Людей не видно. Всю машину обслуживают шесть человек и мотор в 400 лошадиных сил, получающий энергию через леса и топи из Тагила.
По винтовой лестнице поднимаемся в «драгерную», небольшую комнатку из стали и стекла, где мозг и нервы машины.
Пожилой рабочий знаками объясняет систему управления драгой. От скрежета черпаков по дну, от грохота камней в бутаре, от рева воды стоит такой гул, что разговаривать нельзя.
Но вдруг — толчок, синеватый блеск молнии — и сразу жуткая тишина.

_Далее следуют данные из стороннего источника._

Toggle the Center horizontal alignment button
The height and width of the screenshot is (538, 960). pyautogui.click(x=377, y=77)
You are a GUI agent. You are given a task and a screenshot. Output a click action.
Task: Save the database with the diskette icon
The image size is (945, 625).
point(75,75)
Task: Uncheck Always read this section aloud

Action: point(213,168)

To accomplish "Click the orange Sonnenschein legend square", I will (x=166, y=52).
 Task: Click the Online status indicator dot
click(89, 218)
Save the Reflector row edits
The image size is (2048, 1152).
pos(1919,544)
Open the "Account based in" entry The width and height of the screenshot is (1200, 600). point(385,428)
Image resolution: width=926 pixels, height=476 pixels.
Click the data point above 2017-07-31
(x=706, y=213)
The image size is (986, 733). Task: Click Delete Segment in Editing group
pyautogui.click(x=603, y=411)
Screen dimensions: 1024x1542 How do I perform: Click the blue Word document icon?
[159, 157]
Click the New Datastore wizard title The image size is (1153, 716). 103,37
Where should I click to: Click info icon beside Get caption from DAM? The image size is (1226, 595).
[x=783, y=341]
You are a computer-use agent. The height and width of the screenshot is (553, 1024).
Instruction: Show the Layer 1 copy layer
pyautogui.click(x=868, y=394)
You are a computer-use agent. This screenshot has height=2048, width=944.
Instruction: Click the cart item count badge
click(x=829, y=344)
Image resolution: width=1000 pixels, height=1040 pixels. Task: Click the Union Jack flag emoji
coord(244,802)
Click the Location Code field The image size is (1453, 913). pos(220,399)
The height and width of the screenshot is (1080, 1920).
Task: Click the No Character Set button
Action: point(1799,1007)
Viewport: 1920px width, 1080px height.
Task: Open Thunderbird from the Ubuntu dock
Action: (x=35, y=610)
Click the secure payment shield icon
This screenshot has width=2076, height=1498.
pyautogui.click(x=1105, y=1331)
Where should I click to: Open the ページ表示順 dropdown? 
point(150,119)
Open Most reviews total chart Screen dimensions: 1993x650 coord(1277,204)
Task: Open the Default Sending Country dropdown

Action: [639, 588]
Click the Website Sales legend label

Более жуткая своей внезапностью, чем взрыв.
«Сгорел предохранитель, черпаки нарвались на твердую породу», — спокойно замечает драгер. Воспользовавшись остановкой, он успел рассказать, что машина, собранная американцами, «пережевывает» американским своим нутром 30-35 кубов породы в сутки, давая от 200 до 300 граммов платины.
Старый драгер работает здесь давно. Он помнит еще и Демидовых, и тяжелую управительскую руку, и каторжный труд старателей, вручную мывших платину на князей Сан-Донато.
Драгой он гордится. «Тяжеленько по старости лет управляться с американкой, — говорит драгер с напускной скромностью, — вот кабы скинуть годиков двадцать, поехал бы в Америку учиться».
Предохранитель сменили. Задребезжал железный пол. Вздохнул компрессор. Чудовище проснулось.
Брызнули лучи фонарей. Отступил берег. Нахмурились мохнатые ели, и опять по лесам и дебрям, шугая старушек в скитах, понесся бодрый гул стальной машины.
Поздно ночью на лодке мы вернулись в Висимо-Шайтанск и на следующий день выехали по заводской узкоколейке в Тагил.
Нормально езды до Тагила 4-5 часов. Но на этот раз паровозик, напоминающий самовар на колесах, капризничал: хрипло дышал на подъемах, останавливался в лесу и долго пищал тоненьким голоском, безуспешно пытаясь тронуться с места.
Машинист ворчал, что-то подвинчивал, совещался с единственным кондуктором, пассажиры сочувственно советовали «нагнать пару» или, потеряв надежду отправиться, разбредались по лесу.
В Тагил приехали ночью. Город спал, лишь коралловое зарево домен освещало завод да из открытых окон клуба на площади вырывались задорные звуки комсомольских песен: молодежь провожала «МЮД».